Entries from a collection:
Start

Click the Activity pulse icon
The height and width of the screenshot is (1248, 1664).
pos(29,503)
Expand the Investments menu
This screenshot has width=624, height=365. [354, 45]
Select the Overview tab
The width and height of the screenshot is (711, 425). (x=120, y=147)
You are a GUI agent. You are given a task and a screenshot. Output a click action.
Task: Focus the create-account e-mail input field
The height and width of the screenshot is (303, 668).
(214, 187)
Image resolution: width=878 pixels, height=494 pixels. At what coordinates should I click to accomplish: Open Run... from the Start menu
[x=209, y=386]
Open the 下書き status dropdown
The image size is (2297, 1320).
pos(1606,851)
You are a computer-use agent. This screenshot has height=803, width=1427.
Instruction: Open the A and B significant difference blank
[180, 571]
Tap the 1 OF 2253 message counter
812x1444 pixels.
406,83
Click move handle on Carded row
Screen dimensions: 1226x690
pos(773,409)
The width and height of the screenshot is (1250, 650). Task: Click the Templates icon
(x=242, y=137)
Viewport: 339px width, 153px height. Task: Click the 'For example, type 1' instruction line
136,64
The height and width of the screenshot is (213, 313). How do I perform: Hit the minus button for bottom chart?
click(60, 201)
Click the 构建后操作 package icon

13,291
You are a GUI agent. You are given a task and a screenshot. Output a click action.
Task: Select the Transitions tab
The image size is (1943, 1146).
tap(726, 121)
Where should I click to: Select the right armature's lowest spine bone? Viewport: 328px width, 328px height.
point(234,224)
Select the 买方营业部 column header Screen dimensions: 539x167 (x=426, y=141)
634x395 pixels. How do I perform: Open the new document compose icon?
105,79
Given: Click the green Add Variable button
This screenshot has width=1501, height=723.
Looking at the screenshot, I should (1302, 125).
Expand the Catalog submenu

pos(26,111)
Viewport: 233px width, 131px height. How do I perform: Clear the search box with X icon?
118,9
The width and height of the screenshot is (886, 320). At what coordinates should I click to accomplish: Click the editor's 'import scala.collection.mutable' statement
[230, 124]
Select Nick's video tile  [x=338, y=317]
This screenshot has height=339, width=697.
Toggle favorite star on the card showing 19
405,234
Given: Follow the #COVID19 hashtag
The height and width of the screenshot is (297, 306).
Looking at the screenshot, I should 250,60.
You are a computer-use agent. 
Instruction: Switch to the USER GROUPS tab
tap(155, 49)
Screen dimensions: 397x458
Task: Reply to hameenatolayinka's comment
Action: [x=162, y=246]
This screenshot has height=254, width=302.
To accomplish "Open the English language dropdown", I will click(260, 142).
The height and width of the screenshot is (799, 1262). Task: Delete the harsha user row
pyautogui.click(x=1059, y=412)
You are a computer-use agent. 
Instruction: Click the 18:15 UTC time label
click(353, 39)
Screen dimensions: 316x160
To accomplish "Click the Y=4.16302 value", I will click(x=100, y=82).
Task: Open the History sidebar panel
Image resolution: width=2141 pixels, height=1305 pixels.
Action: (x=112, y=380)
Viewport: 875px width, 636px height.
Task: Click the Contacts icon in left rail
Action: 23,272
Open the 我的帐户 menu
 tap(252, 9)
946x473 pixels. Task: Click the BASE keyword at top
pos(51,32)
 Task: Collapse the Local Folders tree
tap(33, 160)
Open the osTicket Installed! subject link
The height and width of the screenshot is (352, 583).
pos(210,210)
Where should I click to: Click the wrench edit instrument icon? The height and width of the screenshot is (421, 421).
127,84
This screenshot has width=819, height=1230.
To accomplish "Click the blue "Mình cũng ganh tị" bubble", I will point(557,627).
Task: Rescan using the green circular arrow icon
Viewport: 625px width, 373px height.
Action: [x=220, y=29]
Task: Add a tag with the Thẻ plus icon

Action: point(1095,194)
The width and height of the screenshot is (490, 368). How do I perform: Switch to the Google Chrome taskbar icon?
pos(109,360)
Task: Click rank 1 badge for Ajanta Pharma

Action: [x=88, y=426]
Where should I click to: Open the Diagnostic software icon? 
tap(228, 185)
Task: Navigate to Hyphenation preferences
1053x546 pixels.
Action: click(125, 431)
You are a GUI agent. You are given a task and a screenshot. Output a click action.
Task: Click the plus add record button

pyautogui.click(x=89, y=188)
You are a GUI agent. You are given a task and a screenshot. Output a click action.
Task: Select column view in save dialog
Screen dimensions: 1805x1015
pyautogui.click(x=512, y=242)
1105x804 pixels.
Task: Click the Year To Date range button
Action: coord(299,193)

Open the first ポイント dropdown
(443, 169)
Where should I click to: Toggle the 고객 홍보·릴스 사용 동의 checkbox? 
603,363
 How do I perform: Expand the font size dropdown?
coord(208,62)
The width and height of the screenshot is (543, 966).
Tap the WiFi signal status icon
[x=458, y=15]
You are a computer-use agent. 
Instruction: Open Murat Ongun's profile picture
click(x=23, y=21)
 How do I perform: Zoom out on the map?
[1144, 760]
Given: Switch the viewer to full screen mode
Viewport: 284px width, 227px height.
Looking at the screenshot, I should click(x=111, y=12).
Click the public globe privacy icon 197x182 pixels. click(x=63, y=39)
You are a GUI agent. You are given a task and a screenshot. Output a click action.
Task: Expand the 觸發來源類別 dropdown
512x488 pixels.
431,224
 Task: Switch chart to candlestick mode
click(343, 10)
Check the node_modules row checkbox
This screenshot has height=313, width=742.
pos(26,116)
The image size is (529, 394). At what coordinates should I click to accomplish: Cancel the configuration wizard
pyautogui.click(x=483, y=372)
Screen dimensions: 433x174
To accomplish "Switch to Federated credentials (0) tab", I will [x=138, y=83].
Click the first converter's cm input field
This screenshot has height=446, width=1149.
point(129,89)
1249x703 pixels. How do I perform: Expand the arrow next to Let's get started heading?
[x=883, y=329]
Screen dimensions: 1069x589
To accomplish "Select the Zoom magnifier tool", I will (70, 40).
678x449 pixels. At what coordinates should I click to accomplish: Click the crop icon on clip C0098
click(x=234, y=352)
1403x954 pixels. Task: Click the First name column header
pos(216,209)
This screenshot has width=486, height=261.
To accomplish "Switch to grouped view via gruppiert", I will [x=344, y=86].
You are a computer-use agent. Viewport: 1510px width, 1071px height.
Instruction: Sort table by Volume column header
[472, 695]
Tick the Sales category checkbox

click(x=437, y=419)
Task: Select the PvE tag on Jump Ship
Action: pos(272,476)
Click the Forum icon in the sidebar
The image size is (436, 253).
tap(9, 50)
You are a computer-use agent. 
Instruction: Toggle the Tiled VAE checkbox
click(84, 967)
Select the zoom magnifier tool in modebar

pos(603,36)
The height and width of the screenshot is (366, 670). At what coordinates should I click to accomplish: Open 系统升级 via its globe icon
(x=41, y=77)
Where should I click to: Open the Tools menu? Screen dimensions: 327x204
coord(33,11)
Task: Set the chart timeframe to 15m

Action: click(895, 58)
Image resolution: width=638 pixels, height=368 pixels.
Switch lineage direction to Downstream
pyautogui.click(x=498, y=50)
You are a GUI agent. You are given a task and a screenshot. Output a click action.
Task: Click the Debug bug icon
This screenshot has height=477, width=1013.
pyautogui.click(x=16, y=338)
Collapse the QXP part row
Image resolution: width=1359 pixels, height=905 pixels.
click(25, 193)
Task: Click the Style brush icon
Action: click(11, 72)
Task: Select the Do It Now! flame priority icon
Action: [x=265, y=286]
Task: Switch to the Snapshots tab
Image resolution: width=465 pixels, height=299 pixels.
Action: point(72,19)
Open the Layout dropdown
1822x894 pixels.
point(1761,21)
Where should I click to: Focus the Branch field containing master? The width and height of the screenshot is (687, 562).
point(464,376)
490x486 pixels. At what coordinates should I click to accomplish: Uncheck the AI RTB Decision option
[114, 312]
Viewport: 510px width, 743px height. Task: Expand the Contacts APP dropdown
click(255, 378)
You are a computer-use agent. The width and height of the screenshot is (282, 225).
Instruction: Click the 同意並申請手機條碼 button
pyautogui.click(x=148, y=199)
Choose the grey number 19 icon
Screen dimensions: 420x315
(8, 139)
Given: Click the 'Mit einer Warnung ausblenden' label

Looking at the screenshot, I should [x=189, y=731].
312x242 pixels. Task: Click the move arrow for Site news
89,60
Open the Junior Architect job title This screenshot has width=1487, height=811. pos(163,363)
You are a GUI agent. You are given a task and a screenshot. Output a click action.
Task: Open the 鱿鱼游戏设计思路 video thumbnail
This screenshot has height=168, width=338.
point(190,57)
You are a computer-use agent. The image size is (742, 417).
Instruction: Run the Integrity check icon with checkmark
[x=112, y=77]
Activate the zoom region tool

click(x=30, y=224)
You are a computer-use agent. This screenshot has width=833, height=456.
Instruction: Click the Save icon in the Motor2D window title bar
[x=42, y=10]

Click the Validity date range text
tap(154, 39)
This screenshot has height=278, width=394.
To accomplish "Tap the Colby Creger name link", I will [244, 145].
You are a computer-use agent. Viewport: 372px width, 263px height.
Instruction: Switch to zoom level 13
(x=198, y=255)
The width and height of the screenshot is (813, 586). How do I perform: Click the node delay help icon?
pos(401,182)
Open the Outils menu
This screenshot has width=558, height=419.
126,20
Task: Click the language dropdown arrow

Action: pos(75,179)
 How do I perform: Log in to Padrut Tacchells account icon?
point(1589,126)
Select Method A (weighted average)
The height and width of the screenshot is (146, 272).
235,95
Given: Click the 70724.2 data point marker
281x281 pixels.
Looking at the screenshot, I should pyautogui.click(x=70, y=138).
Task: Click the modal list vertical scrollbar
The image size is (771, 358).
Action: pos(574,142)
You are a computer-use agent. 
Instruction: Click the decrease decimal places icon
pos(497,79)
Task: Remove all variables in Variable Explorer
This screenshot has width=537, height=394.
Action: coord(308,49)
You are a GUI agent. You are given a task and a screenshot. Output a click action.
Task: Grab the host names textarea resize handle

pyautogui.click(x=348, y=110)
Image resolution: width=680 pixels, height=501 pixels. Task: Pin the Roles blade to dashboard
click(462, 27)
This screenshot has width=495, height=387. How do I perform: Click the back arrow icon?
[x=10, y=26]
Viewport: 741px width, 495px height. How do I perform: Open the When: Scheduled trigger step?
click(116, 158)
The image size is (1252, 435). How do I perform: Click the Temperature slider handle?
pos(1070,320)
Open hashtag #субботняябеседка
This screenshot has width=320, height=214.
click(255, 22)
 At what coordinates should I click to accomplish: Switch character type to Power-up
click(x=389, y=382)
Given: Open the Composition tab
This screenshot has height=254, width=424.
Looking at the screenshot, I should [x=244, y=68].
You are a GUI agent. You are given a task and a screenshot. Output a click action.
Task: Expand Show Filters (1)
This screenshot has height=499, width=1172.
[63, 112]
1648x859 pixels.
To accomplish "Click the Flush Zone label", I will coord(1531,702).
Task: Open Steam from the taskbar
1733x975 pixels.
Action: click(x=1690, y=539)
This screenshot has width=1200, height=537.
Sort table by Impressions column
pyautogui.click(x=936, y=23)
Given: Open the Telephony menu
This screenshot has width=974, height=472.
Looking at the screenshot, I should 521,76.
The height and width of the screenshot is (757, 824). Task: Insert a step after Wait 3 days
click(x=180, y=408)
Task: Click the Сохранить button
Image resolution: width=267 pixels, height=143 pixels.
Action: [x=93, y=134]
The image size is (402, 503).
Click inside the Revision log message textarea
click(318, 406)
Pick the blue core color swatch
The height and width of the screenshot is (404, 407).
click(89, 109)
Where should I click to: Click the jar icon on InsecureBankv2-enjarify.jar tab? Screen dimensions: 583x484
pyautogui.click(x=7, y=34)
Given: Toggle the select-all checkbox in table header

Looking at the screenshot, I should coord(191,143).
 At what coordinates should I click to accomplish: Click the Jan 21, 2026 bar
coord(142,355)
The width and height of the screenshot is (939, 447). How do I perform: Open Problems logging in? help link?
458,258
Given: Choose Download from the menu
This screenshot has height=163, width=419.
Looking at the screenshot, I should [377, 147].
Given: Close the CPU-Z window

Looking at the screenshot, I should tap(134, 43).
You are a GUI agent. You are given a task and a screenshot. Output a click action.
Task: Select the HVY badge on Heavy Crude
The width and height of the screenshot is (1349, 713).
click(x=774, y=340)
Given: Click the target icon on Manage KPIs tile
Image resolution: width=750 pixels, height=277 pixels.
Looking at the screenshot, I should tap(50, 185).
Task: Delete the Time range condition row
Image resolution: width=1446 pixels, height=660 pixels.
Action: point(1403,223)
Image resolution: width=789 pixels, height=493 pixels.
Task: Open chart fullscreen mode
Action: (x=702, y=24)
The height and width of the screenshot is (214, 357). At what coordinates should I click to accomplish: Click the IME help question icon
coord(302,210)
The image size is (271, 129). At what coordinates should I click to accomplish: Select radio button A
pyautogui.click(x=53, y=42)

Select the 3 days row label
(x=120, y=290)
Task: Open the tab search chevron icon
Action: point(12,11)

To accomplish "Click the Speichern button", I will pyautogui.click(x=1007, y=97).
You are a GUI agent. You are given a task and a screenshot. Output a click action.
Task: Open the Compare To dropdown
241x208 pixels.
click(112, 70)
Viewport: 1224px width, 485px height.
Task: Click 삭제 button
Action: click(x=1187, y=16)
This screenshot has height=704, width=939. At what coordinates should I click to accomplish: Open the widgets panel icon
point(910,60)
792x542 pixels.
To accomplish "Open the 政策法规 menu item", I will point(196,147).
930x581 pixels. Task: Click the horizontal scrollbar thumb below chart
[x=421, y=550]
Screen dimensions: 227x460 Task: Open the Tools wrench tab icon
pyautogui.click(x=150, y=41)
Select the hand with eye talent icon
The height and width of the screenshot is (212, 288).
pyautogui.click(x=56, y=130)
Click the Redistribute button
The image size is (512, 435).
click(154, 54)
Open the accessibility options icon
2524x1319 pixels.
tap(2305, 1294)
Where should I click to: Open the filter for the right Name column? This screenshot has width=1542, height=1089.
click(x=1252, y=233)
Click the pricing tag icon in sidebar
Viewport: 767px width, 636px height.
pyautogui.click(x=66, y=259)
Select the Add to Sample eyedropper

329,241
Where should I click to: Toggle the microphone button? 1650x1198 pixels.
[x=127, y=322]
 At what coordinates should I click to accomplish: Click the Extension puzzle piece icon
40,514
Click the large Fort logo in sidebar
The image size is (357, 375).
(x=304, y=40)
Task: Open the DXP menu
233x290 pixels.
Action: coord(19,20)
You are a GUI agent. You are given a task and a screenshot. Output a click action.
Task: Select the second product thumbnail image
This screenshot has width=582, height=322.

End

Pick out every line of the data above that contains the word "plus", and copy each one.

Task: Add a tag with the Thẻ plus icon
Task: Click the plus add record button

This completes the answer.